From winning the New Hampshire Junior Amateur (1971-73) and New Hampshire Amateur (1974, ’76) to a Champions Tour career with three top-10 finishes and more than $700,000 in earnings, Kirk Hanefeld is accustomed to playing competitive golf under pressure.
Hanefeld is the director of instruction at Renaissance in Haverhill, and spends most of his time these days teaching golfers of all skill levels. But the competitor in him knows there’s a big difference between casual golf and tournament golf, although each can bring pressure moments.
In light of what happened at the British Open, Hanefeld offers his advice on how best to handle the situation when the heat gets turned up. He writes:
“Adam Scott’s failure to win the British Open just goes to show that the best players in the world don’t always deal with pressure situations successfully. Scott had a four-shot lead well into the back nine on Sunday, and in my opinion, got a little ahead of himself, a little too comfortable. As one TV announcer said with four holes to play, ‘Adam Scott now has one hand on the claret jug.’ This was the beginning of the end for Scott.
“What makes golf somewhat unique from other sports is that not only do you need to be good physically, but also mentally in order to achieve your full potential. Playing well under pressure, whether real or imagined, is what all good players strive to do.
“And like becoming a better ball-striker through hours of practice on the range, playing well under pressure and the mental side of the game also requires practice and is an acquired skill.
“Whether you’re trying to compete for a club championship, a state amateur, or a professional event, or just trying to get to your ‘next level,’ dealing with pressure successfully is part of becoming a better golfer.
“Here are seven ways to better handle pressure in your next event and be right mentally:
“1. Accept the fact that all players get nervous in a competitive situation. Even Jack Nicklaus said late in his career that he gets nervous every time he steps onto the first tee. It’s how you handle those nerves that count.
“2. Being aware of your ‘nervous state’ is the first step toward making a positive change. Being too nervous is not a comfortable state of mind. Typically, things speed up and good decision-making is nonexistent. In order to play and compete at your best, you need to feel comfortable and quiet. Try to remember when you played your best round of golf and how easy it was because you were in a calm, comfortable, and quiet environment that allowed you to play well. Learning to imagine this kind of environment when the pressure is on is the key to peak performance.
“3. Focus only on the shot you’re about to hit and not about what may or may not happen in the future. In my opinion, this is where Scott began his downfall at the British Open.
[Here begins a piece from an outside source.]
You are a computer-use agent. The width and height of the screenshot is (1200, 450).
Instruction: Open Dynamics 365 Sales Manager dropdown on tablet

He began to imagine himself as the champion when he still had work to do. This is where the saying ‘one shot at a time’ is meaningful.
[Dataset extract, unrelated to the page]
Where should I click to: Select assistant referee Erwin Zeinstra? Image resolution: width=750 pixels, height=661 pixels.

“4. Focus only on the process of hitting a good shot as opposed to worrying about the end result. Failure to do this is what causes most bad shots or putts when playing under pressure. This is an essential skill to develop in order to be a better competitive player.
“5. Focus on where you want the ball to go instead of where you don’t want the ball to go. Good visualization skills are part of every great shot.
“6. When you feel you’re getting too nervous, slow down. Working on slow, controlled breathing can help you find your optimum playing state.
“7. To be really good at playing under pressure, you need to embrace pressure situations and learn to enjoy them. All great players finally get to this stage.
“All of these mental skills are much easier said than done. And like hitting golf shots, these skills require constant practice. Playing your best golf when the pressure is on is something all great players have learned to do. But as we saw with Adam Scott last weekend, even the best in the world don’t do it all the time.”